Mufti was accompanied by award-winning story-writer Kanza Javed, novelist Awais Khan and two professors, Sadia Ghaznavi and Faiza Sharif. The session was moderated by Sumera Khalil, a lecturer at the institution’s English Department.
Amna Mufti’s inclination towards environmental concerns as an author rendered her an apt speaker for the panel discussion. Mufti kept her discussion focused around the rather sad fact that Lahore is not the city it once used to be. Its birds, trees and rivers, or the “non-human” entities to be precise, are gradually diminishing owing to anthropocentric behaviour.
She went on to tell how her latest novel “Paani Mar Raha Hai” is also an effort on her part to direct people’s attention towards the fact that Pakistan’s rivers are running dry and the matter needs to be attended to as soon and as diligently as possible.
Professor Faiza Sharif, the head of GCU’s Sustainability Development Study Centre, seconded the idea, saying that an attention towards it is the need of our times in order to avoid “ecological backlash”, a term she described as nature’s revenge in lieu of its maltreatment.
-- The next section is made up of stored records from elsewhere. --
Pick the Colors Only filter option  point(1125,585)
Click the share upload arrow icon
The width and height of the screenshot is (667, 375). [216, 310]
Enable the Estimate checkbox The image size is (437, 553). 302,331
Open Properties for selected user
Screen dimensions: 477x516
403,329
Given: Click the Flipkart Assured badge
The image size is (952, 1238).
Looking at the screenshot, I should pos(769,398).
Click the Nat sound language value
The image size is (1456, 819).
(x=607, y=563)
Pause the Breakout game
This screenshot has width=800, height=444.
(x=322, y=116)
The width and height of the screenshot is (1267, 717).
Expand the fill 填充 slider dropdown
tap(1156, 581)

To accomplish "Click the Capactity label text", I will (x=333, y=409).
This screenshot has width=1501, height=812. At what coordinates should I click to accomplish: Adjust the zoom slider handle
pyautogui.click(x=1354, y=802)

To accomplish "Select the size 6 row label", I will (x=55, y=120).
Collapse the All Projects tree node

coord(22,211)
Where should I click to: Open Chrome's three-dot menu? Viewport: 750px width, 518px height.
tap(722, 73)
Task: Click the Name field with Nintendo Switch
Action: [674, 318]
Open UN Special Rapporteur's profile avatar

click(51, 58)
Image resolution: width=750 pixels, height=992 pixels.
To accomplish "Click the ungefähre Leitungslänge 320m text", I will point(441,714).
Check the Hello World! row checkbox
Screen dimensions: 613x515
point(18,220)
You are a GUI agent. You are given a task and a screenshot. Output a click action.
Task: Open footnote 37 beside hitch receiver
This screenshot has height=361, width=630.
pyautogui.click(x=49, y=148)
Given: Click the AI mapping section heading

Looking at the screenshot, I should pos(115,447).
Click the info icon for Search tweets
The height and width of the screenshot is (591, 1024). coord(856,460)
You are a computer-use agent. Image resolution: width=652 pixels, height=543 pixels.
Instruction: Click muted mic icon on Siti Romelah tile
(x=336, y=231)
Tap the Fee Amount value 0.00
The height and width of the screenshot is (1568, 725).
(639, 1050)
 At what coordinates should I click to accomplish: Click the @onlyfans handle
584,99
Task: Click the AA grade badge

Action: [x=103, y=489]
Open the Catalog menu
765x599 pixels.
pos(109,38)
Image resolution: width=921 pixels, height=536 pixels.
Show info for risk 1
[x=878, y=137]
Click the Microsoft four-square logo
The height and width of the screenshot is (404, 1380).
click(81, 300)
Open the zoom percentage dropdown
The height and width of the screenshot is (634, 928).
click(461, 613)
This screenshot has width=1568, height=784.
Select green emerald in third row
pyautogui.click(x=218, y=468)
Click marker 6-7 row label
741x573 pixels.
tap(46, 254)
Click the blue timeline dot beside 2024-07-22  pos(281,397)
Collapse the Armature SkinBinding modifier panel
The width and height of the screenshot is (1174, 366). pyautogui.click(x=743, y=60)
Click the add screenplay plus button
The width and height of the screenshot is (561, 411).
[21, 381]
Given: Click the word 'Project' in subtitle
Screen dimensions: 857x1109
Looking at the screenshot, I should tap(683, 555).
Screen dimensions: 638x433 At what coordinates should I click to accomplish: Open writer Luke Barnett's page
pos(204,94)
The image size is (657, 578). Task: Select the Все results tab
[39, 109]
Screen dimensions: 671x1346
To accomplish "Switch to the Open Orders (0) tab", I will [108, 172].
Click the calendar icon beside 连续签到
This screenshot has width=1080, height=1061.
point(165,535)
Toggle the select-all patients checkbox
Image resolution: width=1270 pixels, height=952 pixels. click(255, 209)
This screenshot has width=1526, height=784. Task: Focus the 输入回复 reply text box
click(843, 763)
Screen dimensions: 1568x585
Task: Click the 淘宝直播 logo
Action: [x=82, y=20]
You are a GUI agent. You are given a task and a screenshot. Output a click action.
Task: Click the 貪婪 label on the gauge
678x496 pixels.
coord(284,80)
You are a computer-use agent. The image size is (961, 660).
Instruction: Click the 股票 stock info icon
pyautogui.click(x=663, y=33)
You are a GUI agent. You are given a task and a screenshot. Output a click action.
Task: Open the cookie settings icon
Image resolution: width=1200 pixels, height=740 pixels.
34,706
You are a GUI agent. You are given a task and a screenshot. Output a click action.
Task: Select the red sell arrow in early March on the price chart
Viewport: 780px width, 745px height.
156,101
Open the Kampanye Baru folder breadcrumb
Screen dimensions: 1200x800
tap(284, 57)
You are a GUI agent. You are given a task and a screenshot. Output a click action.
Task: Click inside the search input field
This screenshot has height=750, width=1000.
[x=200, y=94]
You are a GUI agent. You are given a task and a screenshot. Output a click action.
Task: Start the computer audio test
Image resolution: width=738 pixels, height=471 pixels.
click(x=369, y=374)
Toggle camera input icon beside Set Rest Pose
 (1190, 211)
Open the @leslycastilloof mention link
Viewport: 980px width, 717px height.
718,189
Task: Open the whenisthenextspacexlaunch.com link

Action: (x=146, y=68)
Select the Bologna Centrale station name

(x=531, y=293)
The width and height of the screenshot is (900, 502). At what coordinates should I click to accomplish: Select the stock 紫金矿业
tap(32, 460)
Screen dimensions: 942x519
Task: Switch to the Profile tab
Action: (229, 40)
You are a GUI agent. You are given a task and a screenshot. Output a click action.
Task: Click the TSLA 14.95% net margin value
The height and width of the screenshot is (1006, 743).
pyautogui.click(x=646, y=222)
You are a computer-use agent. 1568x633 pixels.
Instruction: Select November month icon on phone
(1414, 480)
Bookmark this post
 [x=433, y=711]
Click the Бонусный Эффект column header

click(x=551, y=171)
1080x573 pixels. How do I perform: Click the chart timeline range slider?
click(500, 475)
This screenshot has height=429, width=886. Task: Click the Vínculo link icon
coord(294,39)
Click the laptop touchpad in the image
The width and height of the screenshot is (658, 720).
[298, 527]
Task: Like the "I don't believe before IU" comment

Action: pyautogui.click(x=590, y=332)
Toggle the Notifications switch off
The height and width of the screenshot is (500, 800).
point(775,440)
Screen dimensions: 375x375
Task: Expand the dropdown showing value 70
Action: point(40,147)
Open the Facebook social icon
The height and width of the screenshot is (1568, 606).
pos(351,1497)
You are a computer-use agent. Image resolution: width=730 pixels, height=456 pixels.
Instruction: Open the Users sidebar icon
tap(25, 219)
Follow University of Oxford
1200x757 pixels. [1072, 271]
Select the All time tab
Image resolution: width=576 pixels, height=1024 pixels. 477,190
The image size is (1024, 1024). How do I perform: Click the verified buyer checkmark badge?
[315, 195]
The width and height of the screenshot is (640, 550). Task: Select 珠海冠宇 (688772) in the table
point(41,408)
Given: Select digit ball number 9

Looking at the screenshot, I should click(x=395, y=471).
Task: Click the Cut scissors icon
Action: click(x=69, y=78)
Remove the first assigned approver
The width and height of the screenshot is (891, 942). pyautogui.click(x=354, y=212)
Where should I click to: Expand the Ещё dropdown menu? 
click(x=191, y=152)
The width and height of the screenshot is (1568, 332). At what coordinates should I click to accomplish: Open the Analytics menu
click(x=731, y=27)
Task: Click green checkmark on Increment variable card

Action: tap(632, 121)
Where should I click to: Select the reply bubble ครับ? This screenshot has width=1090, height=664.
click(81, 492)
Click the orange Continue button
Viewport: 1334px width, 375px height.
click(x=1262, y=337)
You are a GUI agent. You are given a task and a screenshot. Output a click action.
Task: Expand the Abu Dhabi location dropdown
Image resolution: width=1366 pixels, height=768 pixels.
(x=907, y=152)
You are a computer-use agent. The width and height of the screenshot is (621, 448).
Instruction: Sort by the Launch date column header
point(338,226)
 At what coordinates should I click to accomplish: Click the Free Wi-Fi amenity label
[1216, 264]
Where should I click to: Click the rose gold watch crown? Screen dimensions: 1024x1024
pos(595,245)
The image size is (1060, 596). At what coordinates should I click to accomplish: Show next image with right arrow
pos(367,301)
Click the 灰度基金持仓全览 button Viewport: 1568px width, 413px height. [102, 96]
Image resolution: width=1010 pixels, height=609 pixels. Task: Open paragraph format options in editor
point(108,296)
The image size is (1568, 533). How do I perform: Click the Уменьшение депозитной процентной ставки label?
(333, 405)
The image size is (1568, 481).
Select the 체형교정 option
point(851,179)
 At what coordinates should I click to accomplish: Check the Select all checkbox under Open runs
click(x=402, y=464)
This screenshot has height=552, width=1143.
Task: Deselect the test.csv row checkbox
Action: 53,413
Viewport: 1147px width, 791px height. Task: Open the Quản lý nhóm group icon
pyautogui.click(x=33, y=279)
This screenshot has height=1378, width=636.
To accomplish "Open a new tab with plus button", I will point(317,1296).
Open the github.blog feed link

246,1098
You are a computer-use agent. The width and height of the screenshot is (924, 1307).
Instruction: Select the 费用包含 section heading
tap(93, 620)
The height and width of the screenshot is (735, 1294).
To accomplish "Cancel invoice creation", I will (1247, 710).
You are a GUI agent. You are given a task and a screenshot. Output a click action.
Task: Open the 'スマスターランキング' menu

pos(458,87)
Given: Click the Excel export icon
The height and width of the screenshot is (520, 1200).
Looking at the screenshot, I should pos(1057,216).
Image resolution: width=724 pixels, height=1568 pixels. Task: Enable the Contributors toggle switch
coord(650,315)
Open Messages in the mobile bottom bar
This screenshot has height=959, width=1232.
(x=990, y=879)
Ms. Sadia Ghaznavi, as a professor, added to the conversation by suggesting how courses pertinent to the climate crisis can be introduced for literature students as well in order to create an awareness amongst them, while author Kanza Javed was of the view that writers need to create empathetic characters in their stories whose considerate attitude towards plants and animals can influence the readers to adopt a kinder approach towards the entire ecosystem.
Awais Khan, whose writings are rooted in the culture of Lahore, discussed how the entire city’s infrastructure has changed over time, forcing even the authors to introduce a somewhat “unromantic” city setting to their stories, and it is hoped that a collective, selfless approach on part of the humans (writers and social activists alike) may be able to revert this loss somehow.